A Virginia woman lost a “wrongful birth” lawsuit after a judge denied her request to exclude testimony that she would have aborted her pregnancy if her doctor had told her the child would be born with Down Syndrome.

A “triple screen” blood test that screens for genetic disorders in fetuses showed Andrea Wilkie had a one-in-37 chance of delivering a Down Syndrome child. She sued Dr. Zahid Aslam, an Elkton, Md., obstretrician, for $15 million, alleging he committed malpractice by failing to tell her about the test results and recommend that she seek genetic counseling or a more definitive amniocentesis test.

The liability portion of the trial presented two issues –- whether Aslam deviated from the standard of care in his treatment of Wilkie and whether his alleged negligence caused her not to have an abortion.

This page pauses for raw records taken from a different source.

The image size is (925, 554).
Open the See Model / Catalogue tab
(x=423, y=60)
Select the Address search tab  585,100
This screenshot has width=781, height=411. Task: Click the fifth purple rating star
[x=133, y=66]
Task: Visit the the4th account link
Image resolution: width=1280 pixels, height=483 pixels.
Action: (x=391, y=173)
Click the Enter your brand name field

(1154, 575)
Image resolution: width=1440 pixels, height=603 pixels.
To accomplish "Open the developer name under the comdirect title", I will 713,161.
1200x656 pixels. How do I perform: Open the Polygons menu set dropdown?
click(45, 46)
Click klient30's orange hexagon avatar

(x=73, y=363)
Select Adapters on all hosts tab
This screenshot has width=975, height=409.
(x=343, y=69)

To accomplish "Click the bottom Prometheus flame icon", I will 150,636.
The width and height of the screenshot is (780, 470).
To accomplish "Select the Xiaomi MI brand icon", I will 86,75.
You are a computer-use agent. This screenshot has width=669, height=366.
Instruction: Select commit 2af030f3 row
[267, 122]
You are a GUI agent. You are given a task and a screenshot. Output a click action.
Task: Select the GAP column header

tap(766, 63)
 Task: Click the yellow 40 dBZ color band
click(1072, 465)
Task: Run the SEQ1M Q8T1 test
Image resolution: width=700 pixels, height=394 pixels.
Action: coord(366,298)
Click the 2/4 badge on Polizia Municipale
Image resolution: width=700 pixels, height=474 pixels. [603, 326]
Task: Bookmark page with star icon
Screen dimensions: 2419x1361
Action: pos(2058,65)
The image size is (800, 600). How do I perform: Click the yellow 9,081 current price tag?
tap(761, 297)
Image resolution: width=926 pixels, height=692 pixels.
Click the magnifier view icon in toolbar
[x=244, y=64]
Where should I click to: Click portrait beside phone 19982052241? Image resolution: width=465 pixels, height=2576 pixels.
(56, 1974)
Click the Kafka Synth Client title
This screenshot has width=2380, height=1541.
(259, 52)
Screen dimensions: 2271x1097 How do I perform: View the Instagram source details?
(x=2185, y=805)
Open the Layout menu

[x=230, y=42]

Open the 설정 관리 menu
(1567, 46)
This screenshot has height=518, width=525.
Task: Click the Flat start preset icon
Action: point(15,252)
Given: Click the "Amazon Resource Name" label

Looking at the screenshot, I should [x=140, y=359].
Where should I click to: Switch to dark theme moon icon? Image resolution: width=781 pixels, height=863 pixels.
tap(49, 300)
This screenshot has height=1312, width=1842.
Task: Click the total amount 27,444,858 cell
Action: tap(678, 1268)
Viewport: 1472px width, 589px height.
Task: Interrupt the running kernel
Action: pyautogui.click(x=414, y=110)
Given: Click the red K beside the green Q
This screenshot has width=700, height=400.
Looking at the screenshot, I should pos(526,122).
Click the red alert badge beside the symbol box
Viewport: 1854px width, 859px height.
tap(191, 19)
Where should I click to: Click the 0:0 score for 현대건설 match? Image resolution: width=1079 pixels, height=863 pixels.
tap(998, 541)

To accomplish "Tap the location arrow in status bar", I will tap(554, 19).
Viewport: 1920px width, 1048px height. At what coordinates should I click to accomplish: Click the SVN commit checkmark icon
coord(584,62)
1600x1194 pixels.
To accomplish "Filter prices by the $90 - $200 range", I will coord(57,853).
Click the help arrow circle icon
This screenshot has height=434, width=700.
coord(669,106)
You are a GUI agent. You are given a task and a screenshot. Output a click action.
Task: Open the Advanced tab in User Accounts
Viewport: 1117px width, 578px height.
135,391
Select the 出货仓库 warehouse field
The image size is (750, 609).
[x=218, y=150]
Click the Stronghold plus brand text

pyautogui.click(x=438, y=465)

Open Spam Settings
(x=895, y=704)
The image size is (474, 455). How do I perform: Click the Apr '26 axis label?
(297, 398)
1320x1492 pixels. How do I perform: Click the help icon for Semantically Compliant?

In a pretrial motion, Wilkie argued that causation was only relevant to the damages portion of the trial. “If the defense were permitted to question Ms. Wilkie about abortion, when it is no longer relevant, it would result in severe prejudice to Ms. Wilkie,” she said.

“Such testimony would have no probative value in determining whether Dr. Aslam violated the standard of care,” she added.

But U.S. Magistrate Judge Beth P. Gesner ruled the testimony admissible, apparently agreeing with Aslam that causation was an element of liability.

“The jury will ultimately have to consider and believe all of Ms. Wilkie['s] testimony in order for Dr. Aslam to be held liable,” the defense said in a brief. “Adding Ms. Wilkie's testimony on this subject (i.e. whether she would have opted for an abortion) is an essential factual element to establishing liability.”

The jury found Aslam did not deviate from the standard of care, making the causation issue moot. But one attorney still wonders to what extent the jury “had a problem with the 'I would have had an abortion' claim from Plaintiff. Statistically speaking, someone on that jury strongly believed that abortions are immoral.”

“Moreover,” Ronald V. Miller says on The Maryland Injury Lawyer Blog,

the very notion that someone is standing up in public saying out loud that she would have aborted her own child might also rub even some pro-choice jurors the wrong way or at least make them feel a little squeamish. Maybe those same jurors can ignore their own beliefs/concerns if the medical malpractice allegation is clear. But this is an incredibly tough case -– albeit with a lot of potential upside –- for a malpractice lawyer to win because the jury has a plausible reason to believe the doctor.

Wilkie was seeking compensation for the current and future costs of caring for her daughter, who is now 3. “Ultimately, the jury determined that she had not met her burden of proof that she was told,” Aslam's attorney told The Daily Record of Baltimore. “The jury determined that the doctor's records were good evidence that he had told her about the results.”